YOUR GOAL:
Can you return all of the entries below word for word, leaving the pictures out?

INFORMATION SUPPLIED:
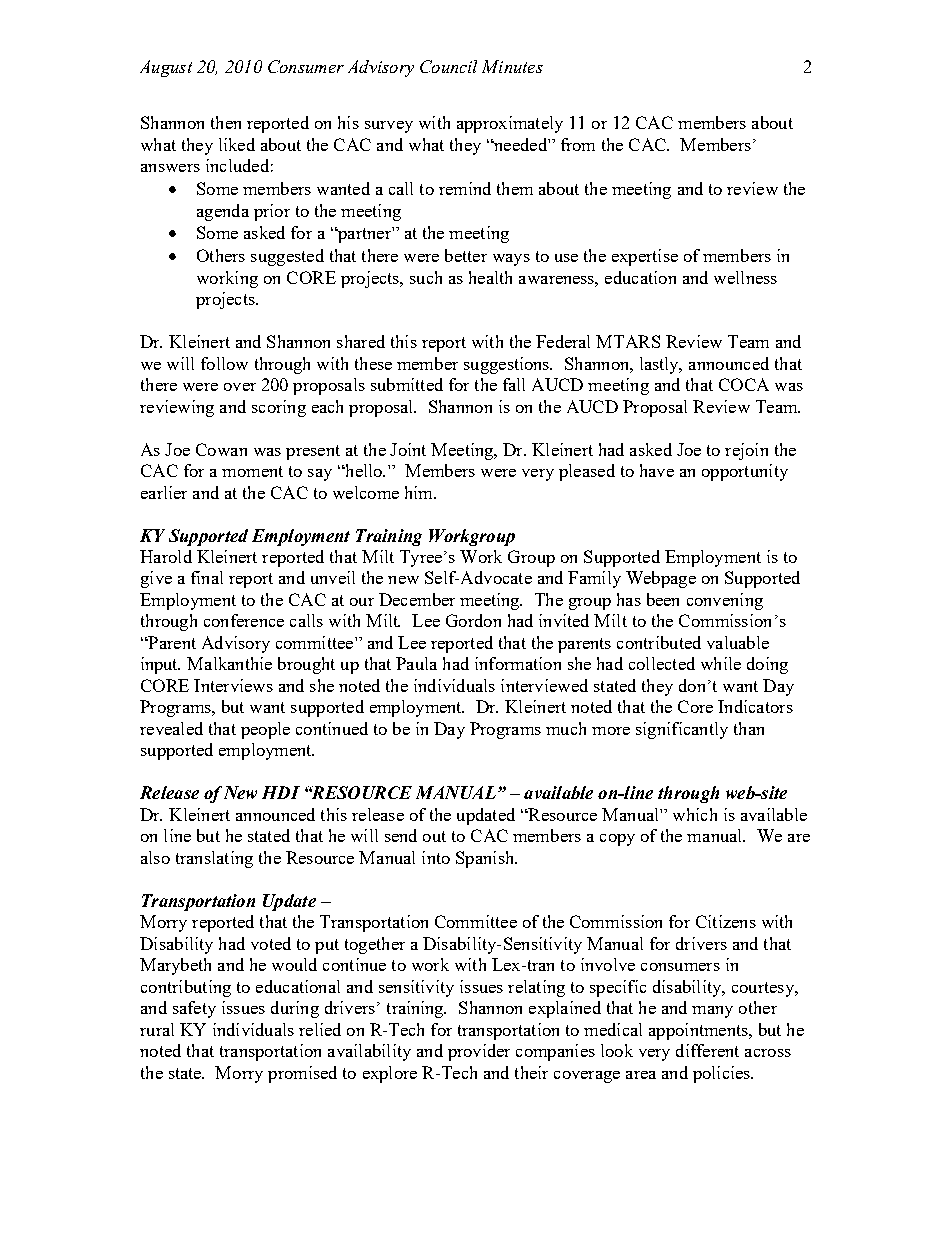 This screenshot has width=952, height=1233. What do you see at coordinates (448, 66) in the screenshot?
I see `Council` at bounding box center [448, 66].
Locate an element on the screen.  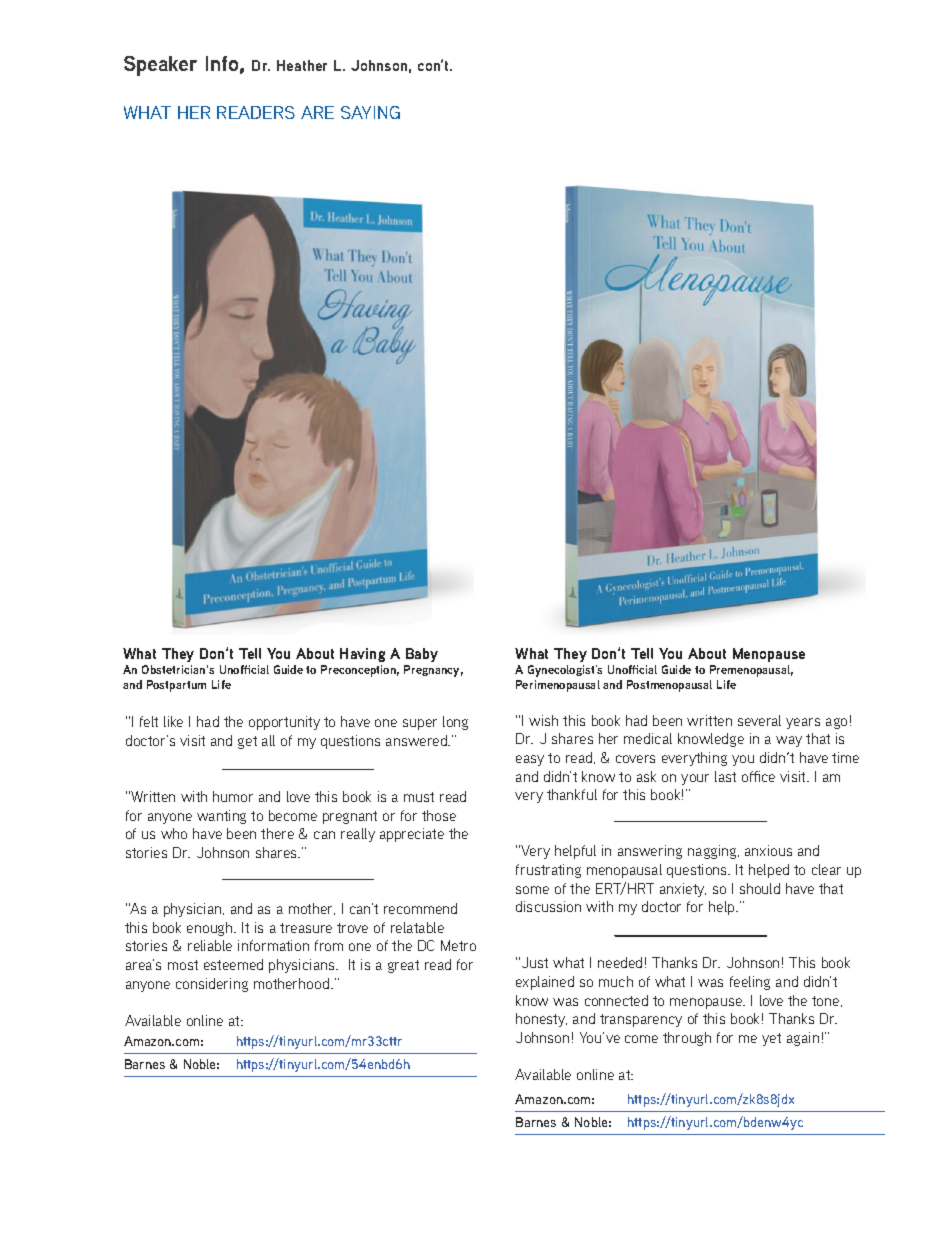
Speaker is located at coordinates (160, 66).
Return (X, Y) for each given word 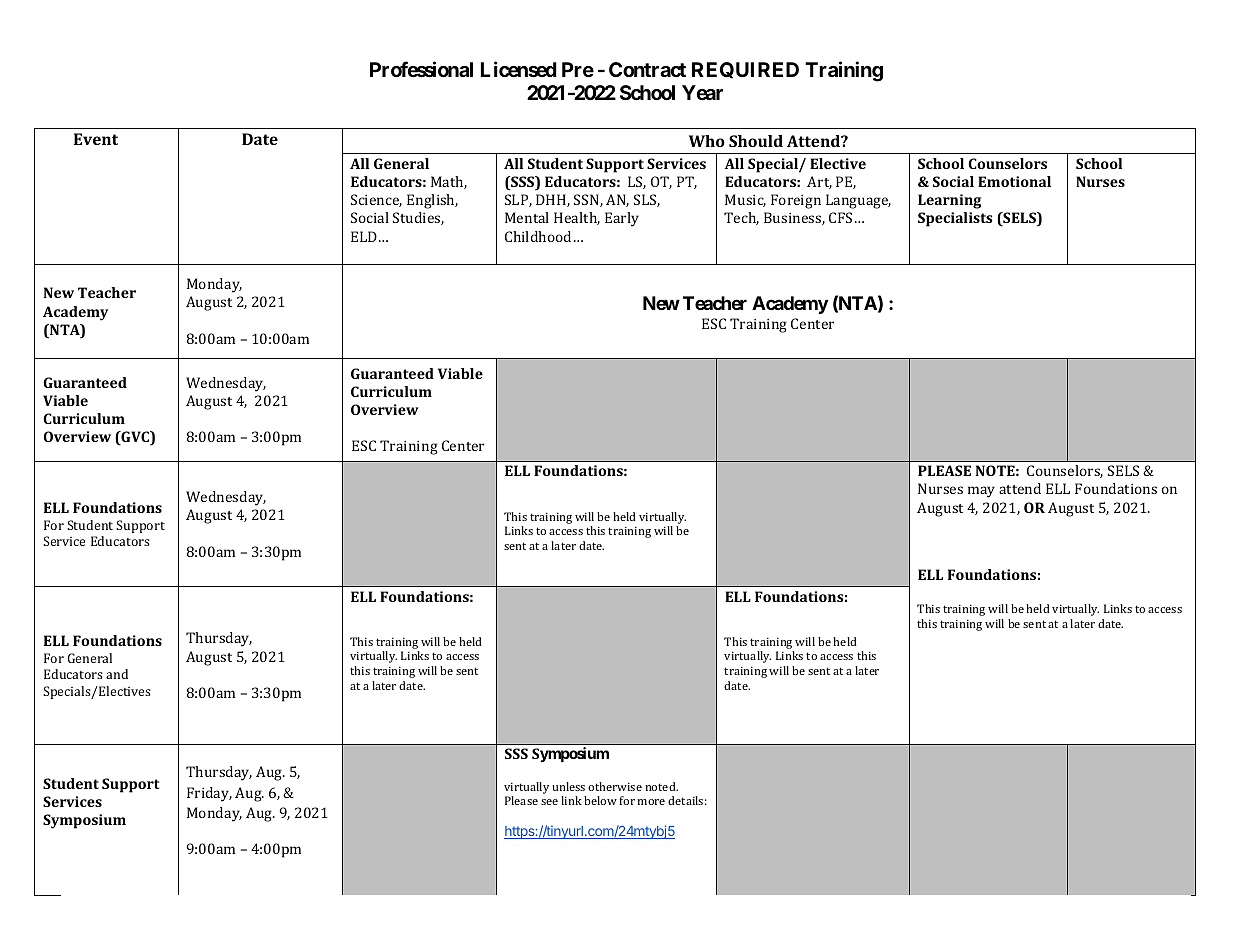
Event (96, 139)
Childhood (538, 236)
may (981, 492)
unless (568, 786)
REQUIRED (745, 70)
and (117, 674)
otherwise (615, 786)
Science (376, 200)
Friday (209, 794)
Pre (578, 69)
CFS (840, 217)
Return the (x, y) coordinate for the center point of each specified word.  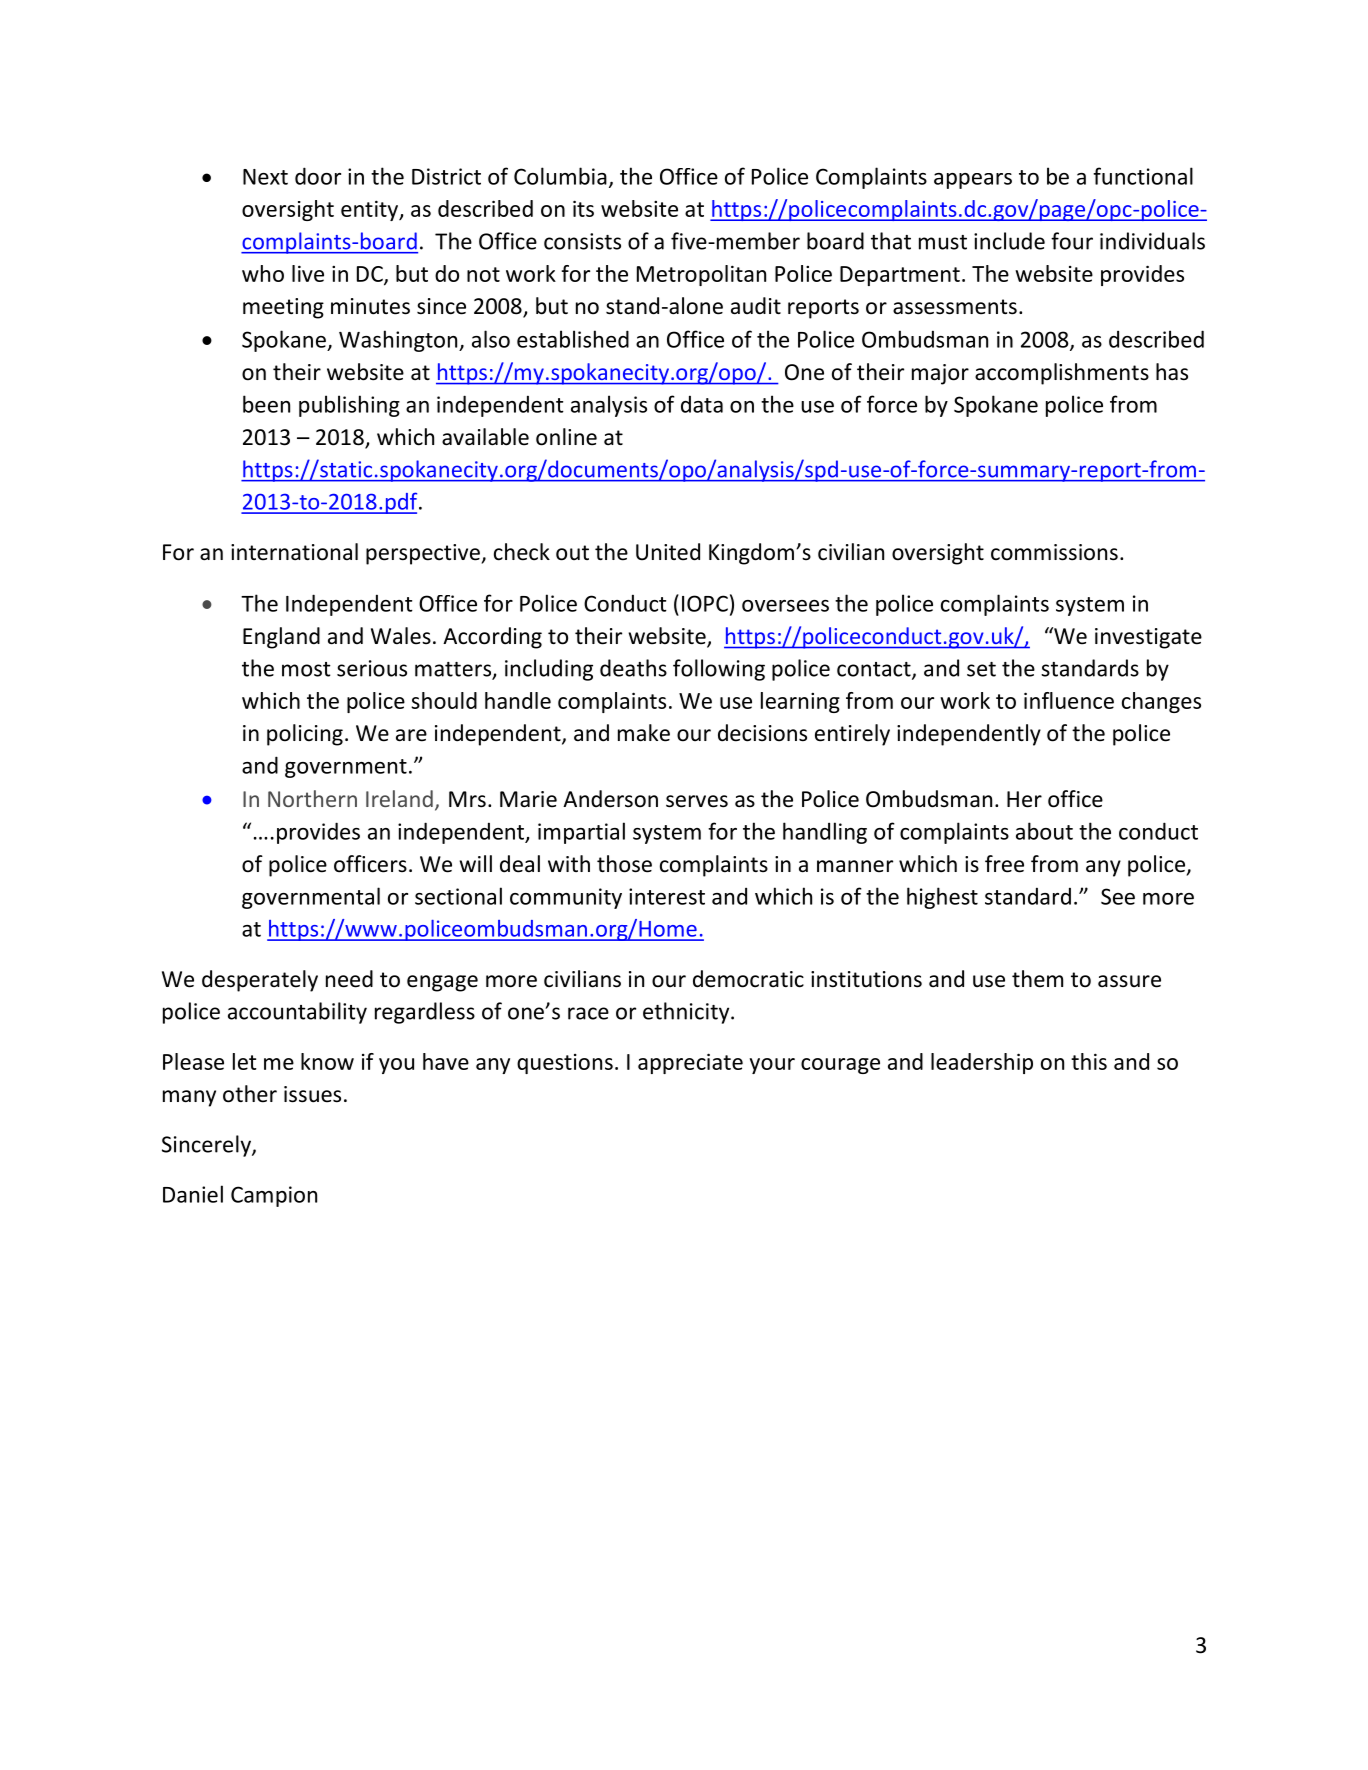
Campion (274, 1196)
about (1044, 831)
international (294, 552)
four (1072, 241)
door (318, 176)
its (583, 208)
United (668, 552)
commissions (1054, 552)
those (624, 864)
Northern (312, 798)
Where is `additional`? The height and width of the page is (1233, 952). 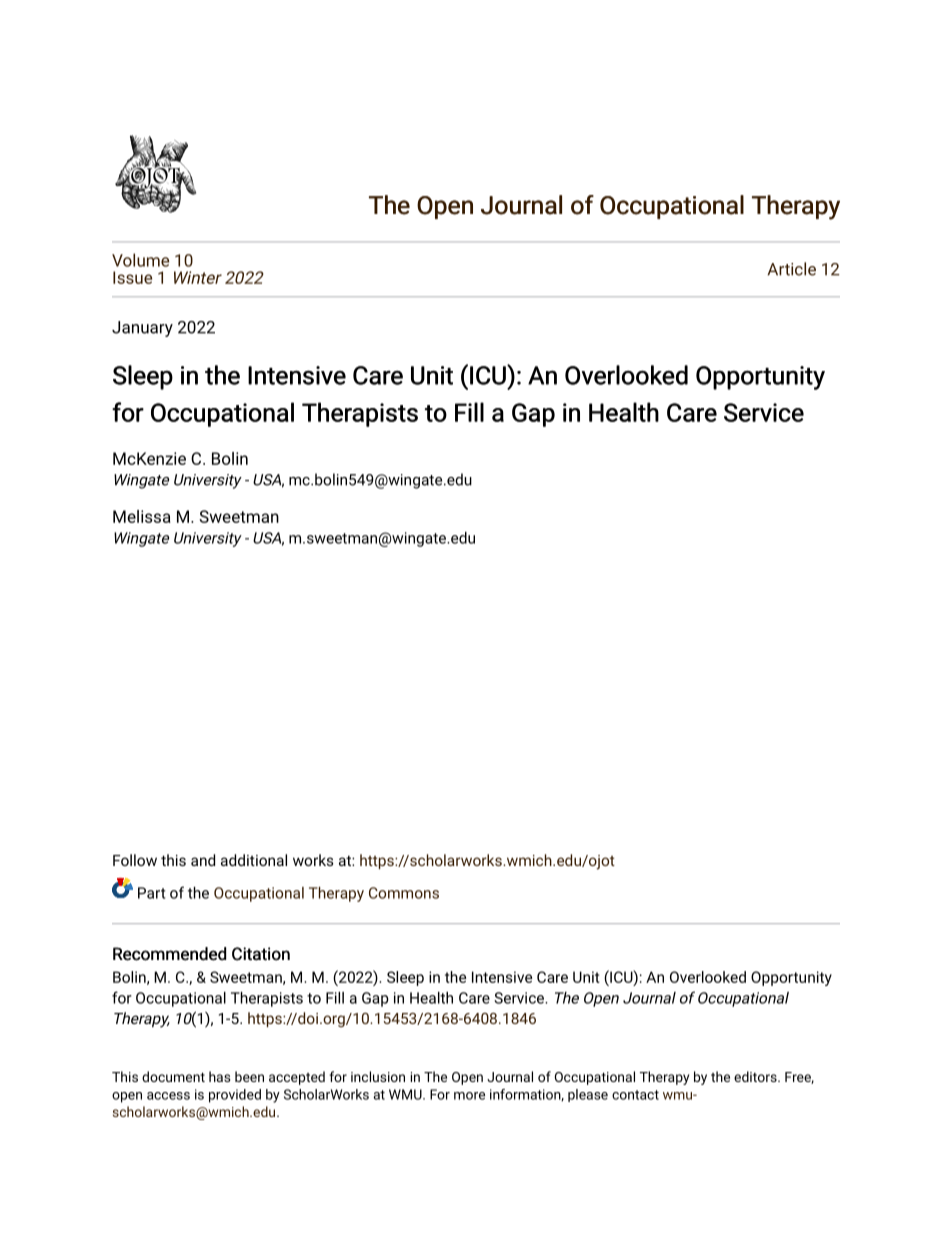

REPLY:
 This screenshot has width=952, height=1233. What do you see at coordinates (448, 66) in the screenshot?
I see `Council` at bounding box center [448, 66].
Locate an element on the screen.  
Speaker is located at coordinates (160, 66).
Return (X, Y) for each given word 
Event (96, 139)
Childhood (538, 236)
may (981, 492)
unless (568, 786)
REQUIRED (745, 70)
and (117, 674)
otherwise (615, 786)
Science (376, 200)
Friday (209, 794)
Pre (578, 69)
CFS (840, 217)
Return the (x, y) coordinate for the center point of each specified word.  
Campion (274, 1196)
about (1044, 831)
international (294, 552)
four (1072, 241)
door (318, 176)
its (583, 208)
United (668, 552)
commissions (1054, 552)
those (624, 864)
Northern (312, 798)
Where is `additional`? The height and width of the page is (1233, 952). 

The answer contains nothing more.